Passage for review
This spring, the University of Pennsylvania Carey Law School once again hosted an International Strategic Crisis Negotiation Exercise (ISCNE) in partnership with the U.S. Army War College’s Center for Strategic Leadership (CSL).
This exercise marked the fourth time the Law School has hosted an ISCNE. In 2019, Penn Carey Law was the first law school to host an ISCNE. In 2020, it became the first group to conduct an ISCNE remotely, while last year, the event was held as a hybrid event. This year’s ISCNE was the first in-person since the COVID-19 pandemic.
The unique experiential learning opportunity, designed to engage and educate law students in the process of crisis negotiation at the strategic level, was led by the Law School’s Theodore K. Warner Professor of Law and Professor of Real Estate Michael Knoll; former U.S. Army War College faculty member and Senior Lecturer in Law COL (Ret.) Paul McKenney; Ambassador (Ret.) and Senior Lecturer in Law Daniel Shields; and Lecturer in Law Aaron McKenney L’19, WG’19.

Task 1
Retype the part of the passage on the Penn Carey Law crisis negotiation exercise that begins at the words "The unique experiential" and stops after "McKenney L’19, WG’19.".
Task 2
Write what comes next in the passage on the Penn Carey Law crisis negotiation exercise, picking up after its last sentence.

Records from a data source
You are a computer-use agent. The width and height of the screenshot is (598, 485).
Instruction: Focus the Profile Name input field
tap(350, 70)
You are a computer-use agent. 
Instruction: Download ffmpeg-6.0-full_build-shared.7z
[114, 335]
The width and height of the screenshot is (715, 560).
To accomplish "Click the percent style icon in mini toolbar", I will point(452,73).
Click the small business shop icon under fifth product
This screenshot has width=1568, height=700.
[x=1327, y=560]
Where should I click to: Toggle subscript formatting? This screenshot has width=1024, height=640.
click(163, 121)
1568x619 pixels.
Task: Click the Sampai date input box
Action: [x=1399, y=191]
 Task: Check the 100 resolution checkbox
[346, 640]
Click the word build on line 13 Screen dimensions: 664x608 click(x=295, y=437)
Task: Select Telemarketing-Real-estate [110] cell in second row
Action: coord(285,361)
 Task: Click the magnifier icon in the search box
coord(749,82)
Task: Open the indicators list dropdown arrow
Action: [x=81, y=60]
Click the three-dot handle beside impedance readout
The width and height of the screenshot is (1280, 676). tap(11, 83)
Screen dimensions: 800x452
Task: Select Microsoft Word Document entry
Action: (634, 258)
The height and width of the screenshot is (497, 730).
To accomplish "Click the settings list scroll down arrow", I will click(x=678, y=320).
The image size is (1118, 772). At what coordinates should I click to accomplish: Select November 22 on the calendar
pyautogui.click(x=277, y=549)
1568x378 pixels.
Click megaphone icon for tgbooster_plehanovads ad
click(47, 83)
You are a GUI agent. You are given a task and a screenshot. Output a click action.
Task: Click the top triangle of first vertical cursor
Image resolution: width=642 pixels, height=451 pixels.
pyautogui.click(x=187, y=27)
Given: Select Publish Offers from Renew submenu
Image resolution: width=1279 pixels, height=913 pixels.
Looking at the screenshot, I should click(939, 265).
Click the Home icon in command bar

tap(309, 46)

Response 1
The unique experiential learning opportunity, designed to engage and educate law students in the process of crisis negotiation at the strategic level, was led by the Law School’s Theodore K. Warner Professor of Law and Professor of Real Estate Michael Knoll; former U.S. Army War College faculty member and Senior Lecturer in Law COL (Ret.) Paul McKenney; Ambassador (Ret.) and Senior Lecturer in Law Daniel Shields; and Lecturer in Law Aaron McKenney L’19, WG’19.

Response 2
The exercise required the course’s 73 students, organized into nine teams, each representing a different nation, to resolve a challenging international dispute in the South China Sea with diplomatic, informational, military, legal, and economic factors at play. Throughout the exercise students were supported by nine volunteer mentors and three teaching assistants, among them were current and former foreign service officers, current and former military officers, and law firm partners and associates.
Aaron McKenney noted that there was a “concerted effort to recruit a greater diversity of experience and background” among those serving as mentors in this year’s exercise.
“We were thankful to have a strong cohort of mentors that included those with military experience as we have in prior years, and we were particularly grateful to have a group of diplomats with experience representing the United States government abroad,” he said. “This ensured that the mentors were able to provide insight to students in a different way and students really responded well to having this broadened experience of mentors.”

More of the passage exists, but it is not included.